[Archivesspace_Users_Group] EAD instance issue
Kennedy, Nancy
KennedyN at si.edu
Wed Feb 25 10:21:26 EST 2015
Mark,
I just mean with regard to asking Jason R. to change the STEADY to ‘include generated @id and @parent values on the container elements’. If the STEADY files are generated with @id, that’s fine for ASpace, but creates problems for AT users that rely on the BYU plugins. We’d have to strip out the @id before import to our AT. And, for now, we need to keep our AT workflows working.
Using the XSLT temporary fix to add @id (i.e. outside of STEADY) is clearly preferable for us. Though Matt might have a different perspective on that : )
Agreed too on the logic to fix the ASpace importer. That seems necessary and like it ought to work.
Chris’s suggestion to incorporate Jason's stead into ASpace as a CSV importer is appealing on this end. Though, I think we would still need to fix the importer logic. STEADY does a lot for us, but we have cases where the spreadsheet exceeds STEADY’s model and so we’d still be going from spreadsheet -> EAD -> AT/ASpace. … unless this ASpaceMigrator tool can do it. Thanks, Nathan, for the heads up.
nancy
From: archivesspace_users_group-bounces at lyralists.lyrasis.org [mailto:archivesspace_users_group-bounces at lyralists.lyrasis.org] On Behalf Of Nathan Stevens
Sent: Wednesday, February 25, 2015 10:14 AM
To: Archivesspace Users Group
Subject: Re: [Archivesspace_Users_Group] EAD instance issue
To further muddy the issue, If you are looking to construct ASpace Resource records from Excel data then you should also consider looking at the ASpaceMigrator<https://github.com/ns96/ASpaceMigrator> tool the ASpace team has been slowly working on. It currently beta code, but it has been used successfully by a few groups to migrate data into ASpace.

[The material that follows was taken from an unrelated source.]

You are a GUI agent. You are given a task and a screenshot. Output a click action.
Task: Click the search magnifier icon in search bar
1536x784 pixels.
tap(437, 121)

On Wed, Feb 25, 2015 at 9:53 AM, Custer, Mark <mark.custer at yale.edu<mailto:mark.custer at yale.edu>> wrote:
Nancy,
I’m not sure what you mean regarding the multiple date and extent plugins (although I do have experience using that, and I think that it was a great addition to the AT data model!). This shouldn’t cause any problem at all. The @id attribute is only applied to a container element with the stylesheet that I provided, and it should never be repeated in the file in this case.

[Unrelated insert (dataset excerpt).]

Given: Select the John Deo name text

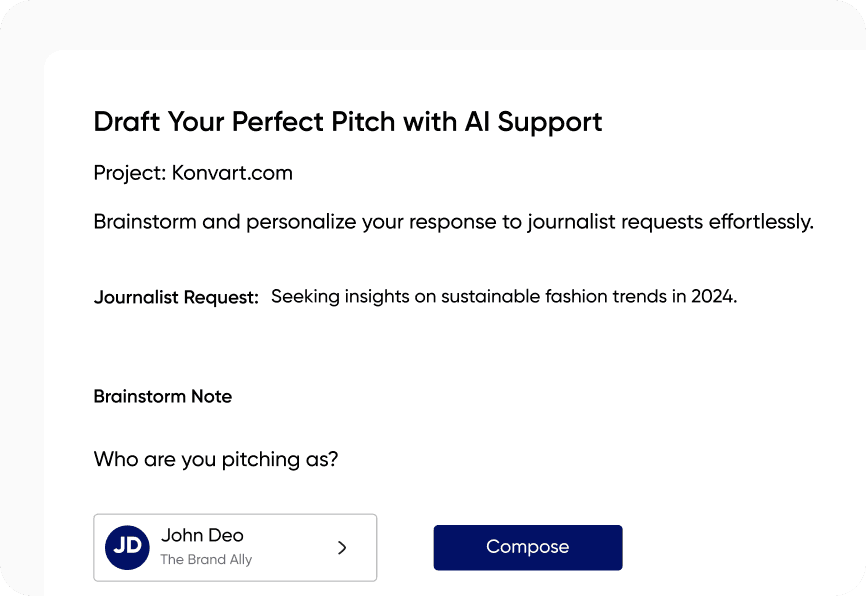Looking at the screenshot, I should pyautogui.click(x=202, y=535).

Also, I agree that it should be addressed by the ASpace importer. I was just providing a temporary fix, which I thought would be much easier (not to mention much, much faster) than importing and exporting a file into the AT!

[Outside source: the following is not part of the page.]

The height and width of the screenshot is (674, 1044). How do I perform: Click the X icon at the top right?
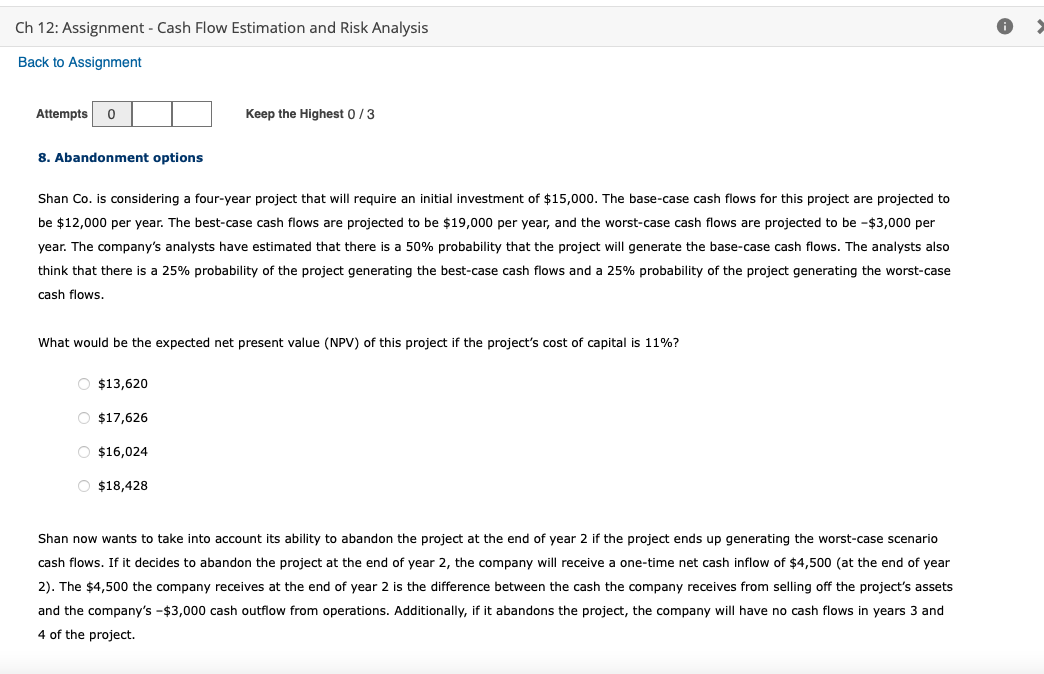coord(1038,27)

Lastly, I wasn’t clear in one of my earlier emails. To fix this in the ASpace importer, here’s what I think the logic should be:
1) If @id and @parent attributes are present on container elements, use that data to group and import multiple instances. Voilà, we can finally retain multiple instances, which we could only produce in the AT but not consume (this is now the current behavior in ASpace).
2) If @id and @parent attributes are NOT present on the container elements within any EAD did element, then treat all of those containers as a single instance, rather than multiple instances. In this case, if there are more than 3 sibling container elements (which is exceedingly rare), then only the first 3 will be imported into ASpace as a single container group (which follows the AT’s import behavior).
Mark
From: archivesspace_users_group-bounces at lyralists.lyrasis.org<mailto:archivesspace_users_group-bounces at lyralists.lyrasis.org> [mailto:archivesspace_users_group-bounces at lyralists.lyrasis.org<mailto:archivesspace_users_group-bounces at lyralists.lyrasis.org>] On Behalf Of Kennedy, Nancy
Sent: Wednesday, February 25, 2015 9:34 AM
To: Archivesspace Users Group
Subject: Re: [Archivesspace_Users_Group] EAD instance issue
Mark,
Wouldn’t adding @id pairs to the STEADY output cause trouble for repositories that still need to use the AT multiple date and extent plugins (the BYU plugins)? For the near term, we will still be using AT and the BYU plugins. For us, @id pairs will throw errors on import. Granted, we could incorporate workarounds to strip any STEADY created @id pairs.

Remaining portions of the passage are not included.